There were many many more, but the one I wanted to emphasize was the deeper one most of us avoid. Between the inner wall and the night terrors, I found out that my mortality and the ability to face it are my primary work. I like to think Dengue came to me as a gift from the forest gods and spirits, to consecrate my life, to prepare me for the changes that would enter it with the death of my mother, my move to the United States, my fall like Icarus from the heights of youth, career and outer direction, even before I had really enjoyed them.
The inner wall is smaller now, though it still rears its ugly head in big ways. The void is still there but not in my dreams anymore. It has enveloped everything in my waking life; it is the truth of every blade of grass, bird and loved one I lay my eyes on.
I don’t mean to spiritualize this pandemic, or ask you to spiritually bypass its reality. Yes, the premise of my writing is the importance of inner work which connects one more fully to one’s present experience of reality, but I still consider science to be an important way of knowing things, and of understanding our world. My approach for this pandemic is therefore threefold: Stay with the facts and take appropriate action based on what you know. Embrace uncertainty by simply watching and listening. Become interested in your experience.

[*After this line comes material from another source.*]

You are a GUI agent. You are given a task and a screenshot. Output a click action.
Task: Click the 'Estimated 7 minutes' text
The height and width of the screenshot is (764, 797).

Regarding that last point, whether you feel angry, bored, depressed or anxious, what is the kernel of truth at the center of your experience? What is the terrible gift of sickness, unemployment, lockdown, uncertainty? What are your dreams telling you, warning you of, asking you to look at? Know that you can lean into it, inquire and stay curious. Your own bat and frog angels will descend upon you in whichever form you perceive them, to remind you of the invisible threads of support tethering you to the rest of existence. All that is required is the determination to take that one first step, and the perseverance to take the next one. The rest will follow. Pretty soon, one way or another, above or below, we will all find ourselves back to base camp, to that loving embrace and a big hot plate of yummy food.